Exercise instructions:
Your task is to retype, exactly, the line containing "Change the Results per page selector" and every later line through the end of the listing, with pictures omitted.

Available data:

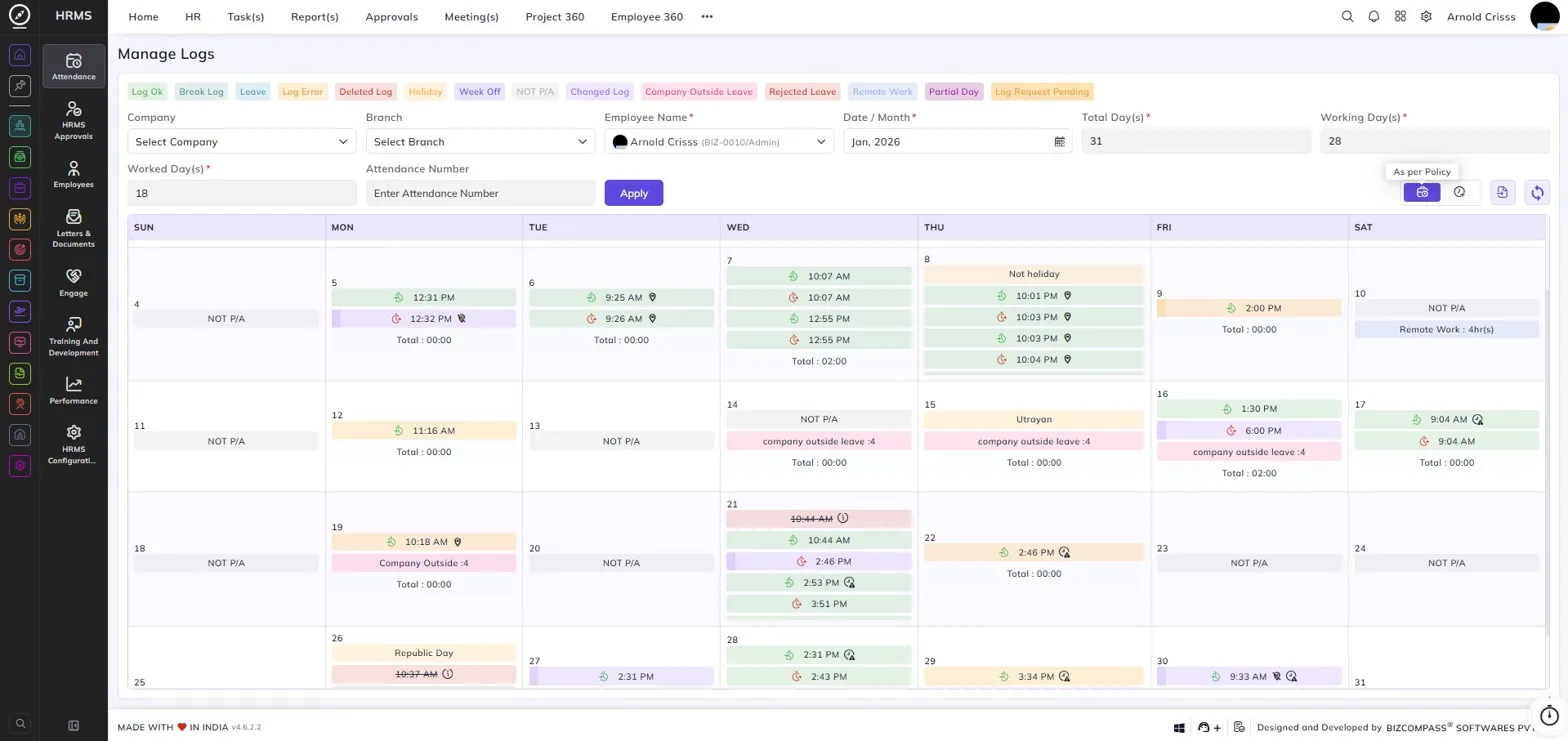Click the search icon in header
The height and width of the screenshot is (741, 1568).
coord(1347,17)
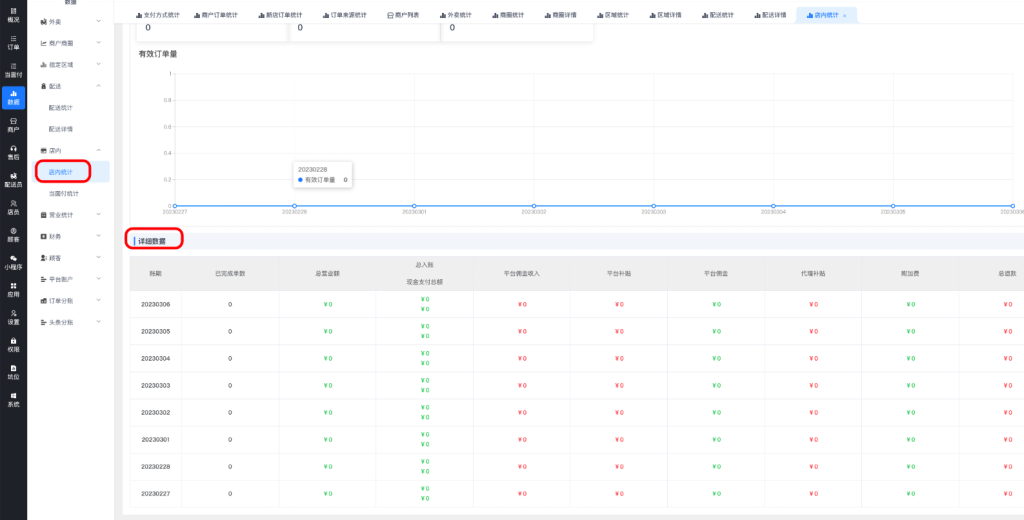1024x520 pixels.
Task: Switch to the 支付方式统计 tab
Action: 156,16
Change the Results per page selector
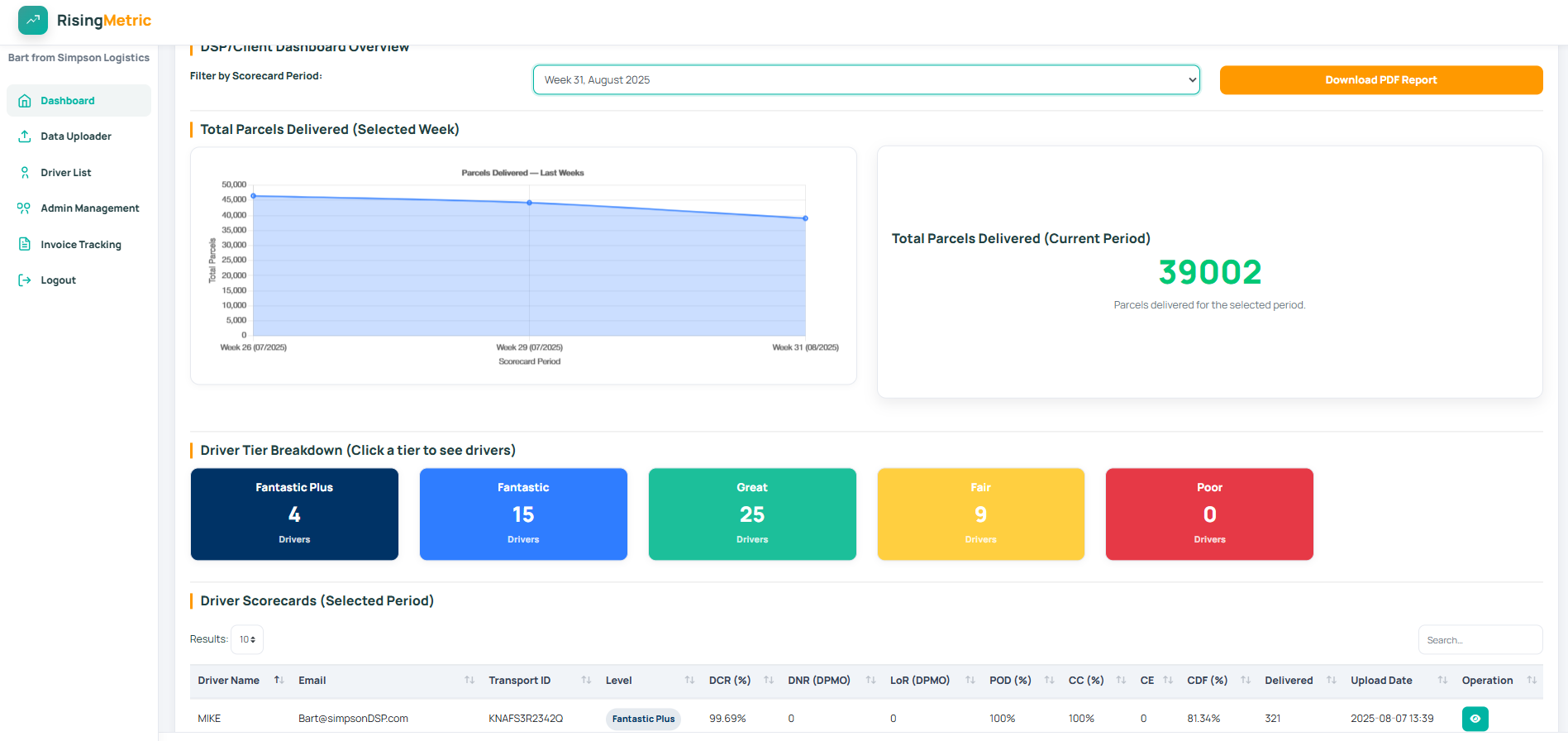The width and height of the screenshot is (1568, 741). coord(247,639)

Reply to the task:
Change the Results per page selector
The width and height of the screenshot is (1568, 741). coord(247,639)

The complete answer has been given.